Setting the Metre Standard: innovation needs the resources of a large organisation

20131020-174810.jpg This morning I took my youngest to 36 rue de Vaugirard in Paris, to show him the last original public display of the Metre Standard dating back from the 1790s when the meter was officially adopted. The story of the metre offers a good illustration of the gap between ideation and innovation. It also illustrates that, as much as common wisdom makes them responsible for killing innovative ideas, large organisations can also be instrumental in turning an idea into a full-scale mainstream product.

The story

Schoolchildren in France learn in their science and history classes that the metre was invented by the French Revolution. In fact, the case for change had been brewing for centuries, for everyone could see that there was no sense in having old metrics such as foot, palm, coudée varying from province to province. The case for change intensified in the 17th century with the avent of modern science. Several scientists throughout Europe discussed methods, mostly based on pendulums, to arrive at a commonly accepted standard. As early as 1668, English philosopher John Wilkins proposed to define the metre as the length of the arc drawn by a pendulum with a one second half-period. Interestingly, that would have made his meter worth 0.997 of today’s official metre.
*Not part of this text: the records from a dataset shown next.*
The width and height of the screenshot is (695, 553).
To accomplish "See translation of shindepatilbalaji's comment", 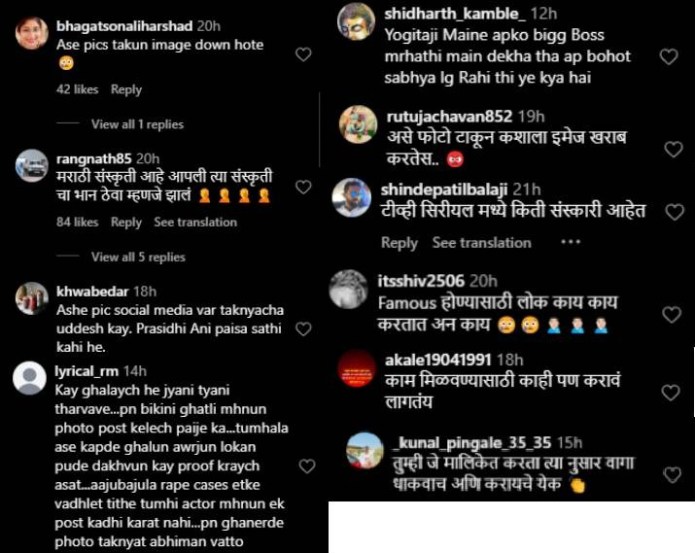I will pos(482,243).
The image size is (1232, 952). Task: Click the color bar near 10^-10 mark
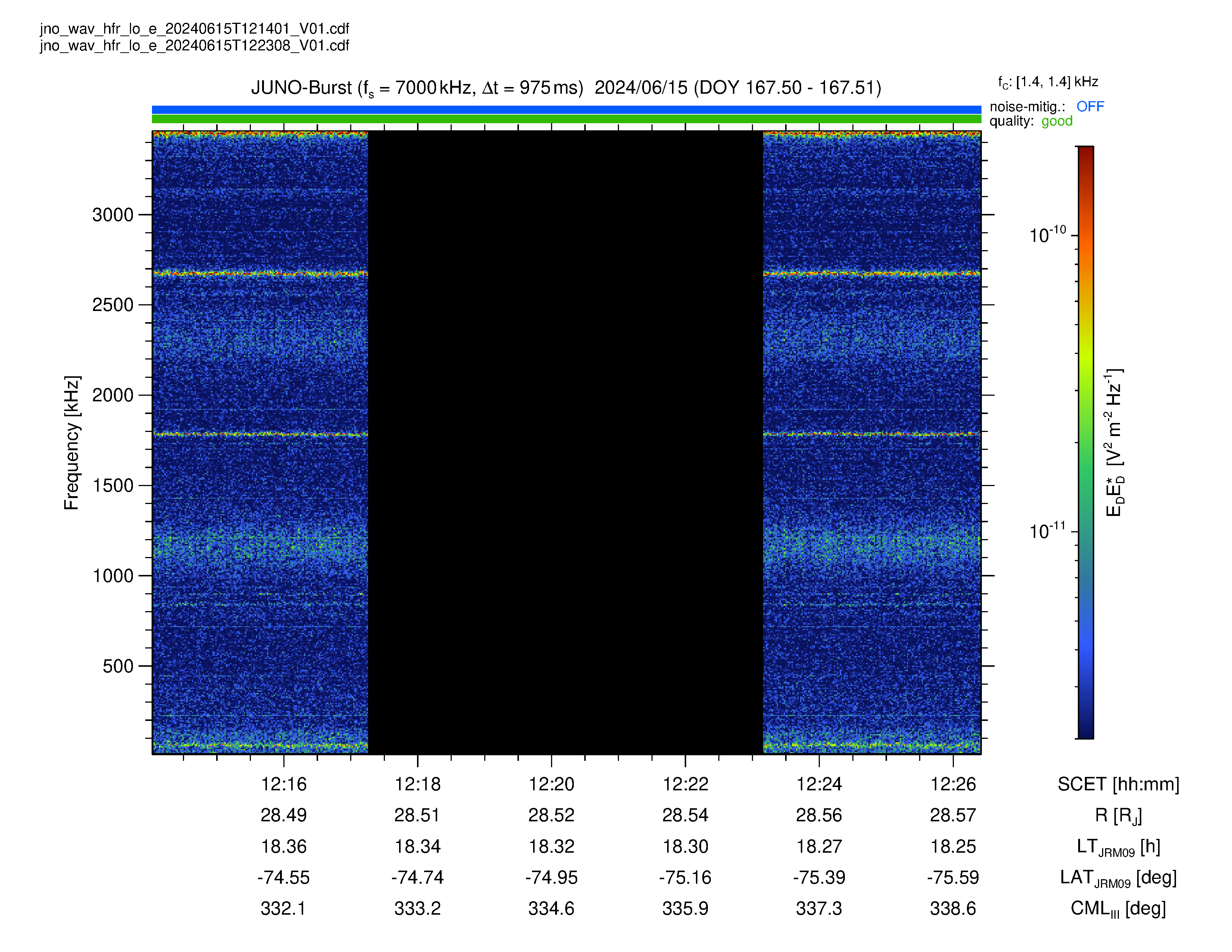(1086, 235)

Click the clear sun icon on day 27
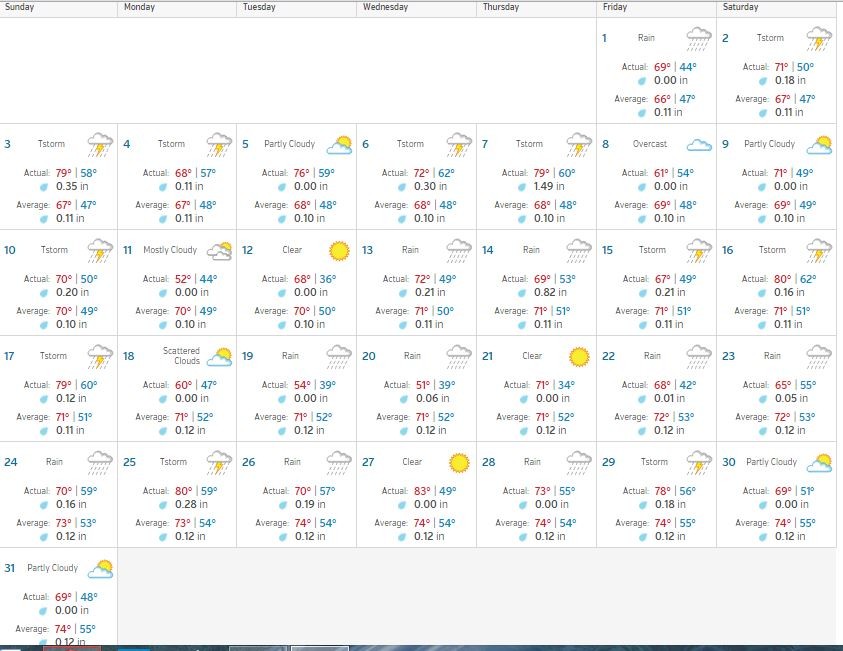pyautogui.click(x=459, y=463)
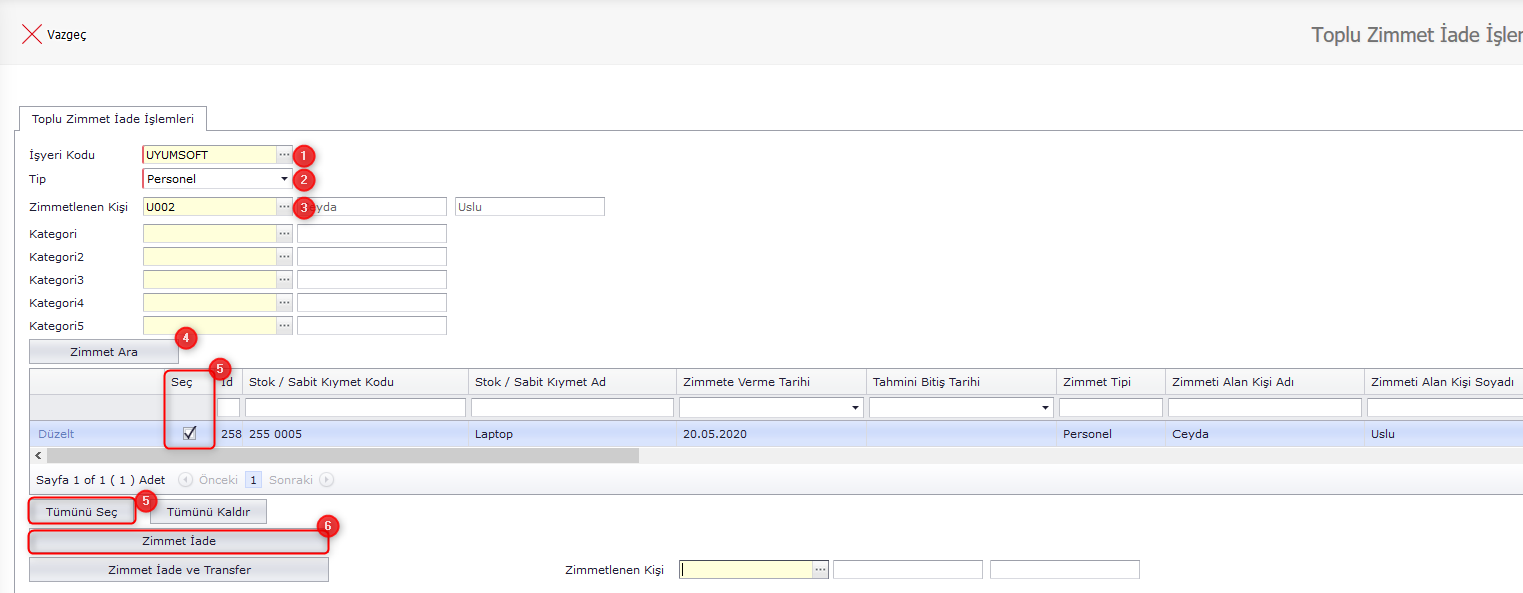Click the Zimmet İade button
The image size is (1523, 593).
point(179,541)
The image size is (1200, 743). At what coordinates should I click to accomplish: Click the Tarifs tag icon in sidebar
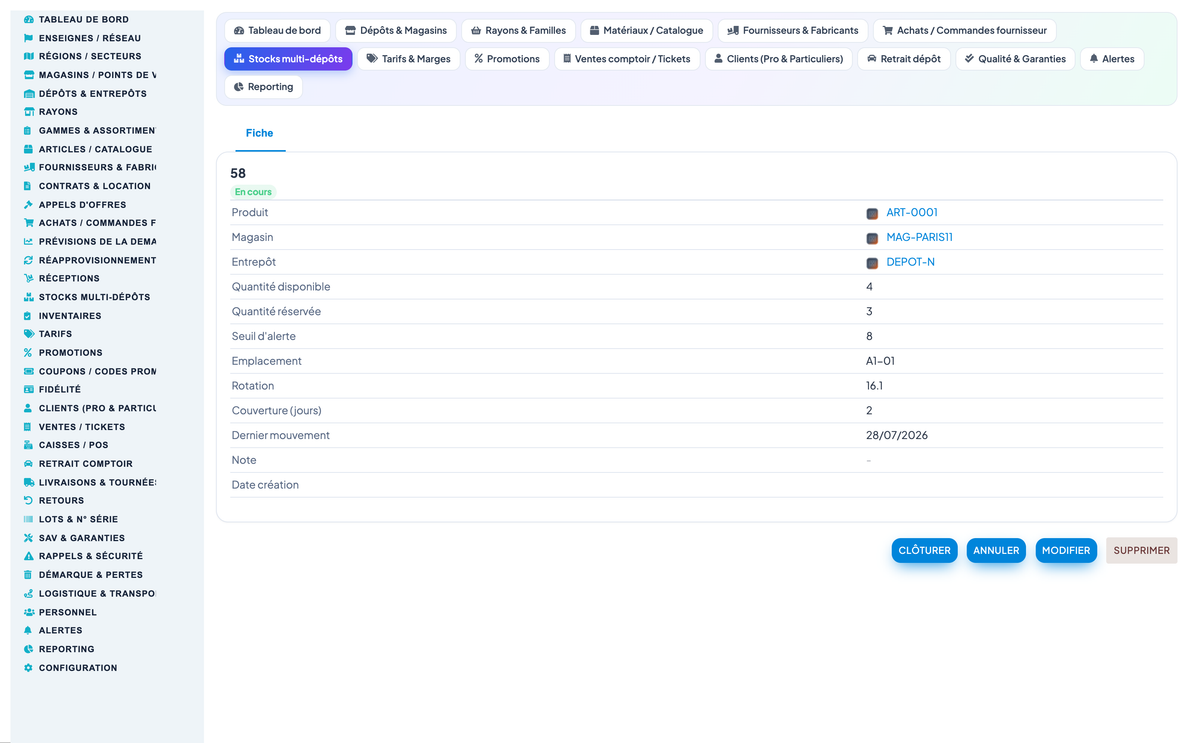point(28,334)
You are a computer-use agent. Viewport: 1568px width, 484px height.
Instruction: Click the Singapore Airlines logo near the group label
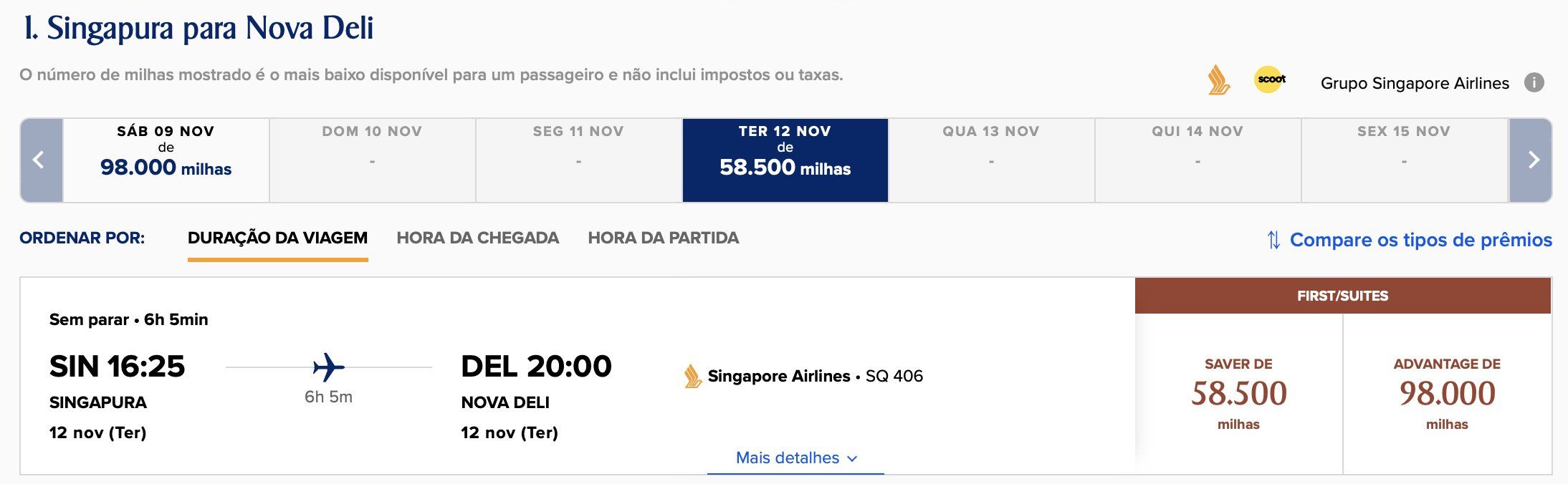1218,80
But in spite of an overwhelming case for change and a number of realistic proposals, it took another century and a different method. In 1791, the French Academy of Sciences argued – correctly – that slight variations of the force of gravity across the surface of the Earth would affect the period of a pendulum, thereby introducing too much of an approximation in the standard. Instead, they adopted what they considered – perhaps incorrectly – a more robust approach: defining the metre as one ten-millionth of a terrestrial quadrant (the distance from a pole to the equator along a meridian). A scientific expedition was commissioned to measure by successive triangulations the distance of an arc of meridian between Dunkirk and Barcelona, correct it for the fact that the surface of the Earth is not as smooth on land as it would be on the surface of the ocean, and from there establish the length of a quadrant or half meridian. Wars perturbed the expedition, which means that by 1793 only provisional results could be obtained. But the Academy of Sciences, with the political endorsement of the Convention, pressed on and standardized the definition of the metre despite the inevitable errors of measurement of a rather complicated method.

To familiarize the population with the new standard, metres were displayed in public places. There are four such original metres surviving in Paris, with the one 36 rue de Vaugirard, by the Jardin du Luxembourg, being the only one in its original location.

The lessons

1. In the end, it did not matter which method – pendulum or meridian – was the most robust. As it turned out, scientific progress required and enabled more precise methods using electromagnetic wave-length and eventually speed of light. What mattered was setting the definition – ie signing-off on the design in today’s innovation speak – and deploying it across the whole country – taking it to market, in innovation speak – whatever its imperfections. In hindsight, it was a case of just do it.

2. Instances of large organisations nipping new ideas in the bud are well documented, such as Kodak and Nokia actually discovering but instantly discarding technologies that eventually led to digital cameras and smartphones. But these spectacular failures tend to hide the fact that, more often than not, innovative ideas do need the mighty resources of a large organisation. Digital cameras and smartphones eventually came to dominate the market because Fuji and Apple recognized their potential and threw their weight behind them. Likewise, the definition of the metre finally took hold when a government seized upon an idea that had been discussed in scientific circles for more than a century, and used the resources of the state to drive change across the land.